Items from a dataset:

*** Begin section ***

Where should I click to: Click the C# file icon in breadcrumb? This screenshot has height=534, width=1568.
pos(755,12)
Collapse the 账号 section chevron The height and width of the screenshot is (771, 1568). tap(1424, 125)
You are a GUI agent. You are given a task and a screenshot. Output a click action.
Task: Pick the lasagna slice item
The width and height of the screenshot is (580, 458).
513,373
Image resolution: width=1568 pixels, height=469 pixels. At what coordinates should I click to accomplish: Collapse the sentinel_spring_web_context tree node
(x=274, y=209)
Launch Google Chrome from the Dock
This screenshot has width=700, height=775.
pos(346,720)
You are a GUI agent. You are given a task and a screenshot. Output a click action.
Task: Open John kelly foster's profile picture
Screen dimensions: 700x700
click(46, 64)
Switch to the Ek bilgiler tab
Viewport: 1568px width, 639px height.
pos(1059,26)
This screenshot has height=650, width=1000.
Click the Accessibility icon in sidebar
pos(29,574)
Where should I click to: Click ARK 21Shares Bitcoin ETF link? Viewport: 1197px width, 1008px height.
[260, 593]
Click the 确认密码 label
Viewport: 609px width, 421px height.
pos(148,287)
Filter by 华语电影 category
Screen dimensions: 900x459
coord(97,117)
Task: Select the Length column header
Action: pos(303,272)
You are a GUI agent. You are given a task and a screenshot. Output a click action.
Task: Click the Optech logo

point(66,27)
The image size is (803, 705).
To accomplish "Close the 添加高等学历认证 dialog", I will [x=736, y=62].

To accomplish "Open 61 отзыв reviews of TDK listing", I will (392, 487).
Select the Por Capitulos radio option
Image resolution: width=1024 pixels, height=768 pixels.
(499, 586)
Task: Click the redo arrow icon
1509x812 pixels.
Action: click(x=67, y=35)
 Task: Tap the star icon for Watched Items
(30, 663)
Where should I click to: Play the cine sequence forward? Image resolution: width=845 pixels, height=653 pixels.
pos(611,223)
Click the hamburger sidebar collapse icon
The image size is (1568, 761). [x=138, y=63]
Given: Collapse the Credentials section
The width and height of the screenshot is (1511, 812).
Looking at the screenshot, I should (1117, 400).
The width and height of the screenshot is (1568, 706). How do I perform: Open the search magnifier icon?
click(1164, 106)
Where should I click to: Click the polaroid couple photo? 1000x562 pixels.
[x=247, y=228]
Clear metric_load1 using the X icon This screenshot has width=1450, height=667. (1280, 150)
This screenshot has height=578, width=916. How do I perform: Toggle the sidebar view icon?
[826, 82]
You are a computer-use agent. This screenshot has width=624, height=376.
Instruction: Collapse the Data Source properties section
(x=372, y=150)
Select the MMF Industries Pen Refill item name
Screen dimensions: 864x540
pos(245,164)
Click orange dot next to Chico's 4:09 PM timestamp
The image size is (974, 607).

*** End section ***

Please print the data above exactly as it appears.

Where should I click to: Click the C# file icon in breadcrumb? This screenshot has height=534, width=1568.
pos(755,12)
Collapse the 账号 section chevron The height and width of the screenshot is (771, 1568). tap(1424, 125)
You are a GUI agent. You are given a task and a screenshot. Output a click action.
Task: Pick the lasagna slice item
The width and height of the screenshot is (580, 458).
513,373
Image resolution: width=1568 pixels, height=469 pixels. At what coordinates should I click to accomplish: Collapse the sentinel_spring_web_context tree node
(x=274, y=209)
Launch Google Chrome from the Dock
This screenshot has width=700, height=775.
pos(346,720)
You are a GUI agent. You are given a task and a screenshot. Output a click action.
Task: Open John kelly foster's profile picture
Screen dimensions: 700x700
click(46, 64)
Switch to the Ek bilgiler tab
Viewport: 1568px width, 639px height.
pos(1059,26)
This screenshot has height=650, width=1000.
Click the Accessibility icon in sidebar
pos(29,574)
Where should I click to: Click ARK 21Shares Bitcoin ETF link? Viewport: 1197px width, 1008px height.
[260, 593]
Click the 确认密码 label
Viewport: 609px width, 421px height.
pos(148,287)
Filter by 华语电影 category
Screen dimensions: 900x459
coord(97,117)
Task: Select the Length column header
Action: pos(303,272)
You are a GUI agent. You are given a task and a screenshot. Output a click action.
Task: Click the Optech logo

point(66,27)
The image size is (803, 705).
To accomplish "Close the 添加高等学历认证 dialog", I will [x=736, y=62].

To accomplish "Open 61 отзыв reviews of TDK listing", I will (392, 487).
Select the Por Capitulos radio option
Image resolution: width=1024 pixels, height=768 pixels.
(499, 586)
Task: Click the redo arrow icon
1509x812 pixels.
Action: click(x=67, y=35)
 Task: Tap the star icon for Watched Items
(30, 663)
Where should I click to: Play the cine sequence forward? Image resolution: width=845 pixels, height=653 pixels.
pos(611,223)
Click the hamburger sidebar collapse icon
The image size is (1568, 761). [x=138, y=63]
Given: Collapse the Credentials section
The width and height of the screenshot is (1511, 812).
Looking at the screenshot, I should (1117, 400).
The width and height of the screenshot is (1568, 706). How do I perform: Open the search magnifier icon?
click(1164, 106)
Where should I click to: Click the polaroid couple photo? 1000x562 pixels.
[x=247, y=228]
Clear metric_load1 using the X icon This screenshot has width=1450, height=667. (1280, 150)
This screenshot has height=578, width=916. How do I perform: Toggle the sidebar view icon?
[826, 82]
You are a computer-use agent. This screenshot has width=624, height=376.
Instruction: Collapse the Data Source properties section
(x=372, y=150)
Select the MMF Industries Pen Refill item name
Screen dimensions: 864x540
pos(245,164)
Click orange dot next to Chico's 4:09 PM timestamp
The image size is (974, 607).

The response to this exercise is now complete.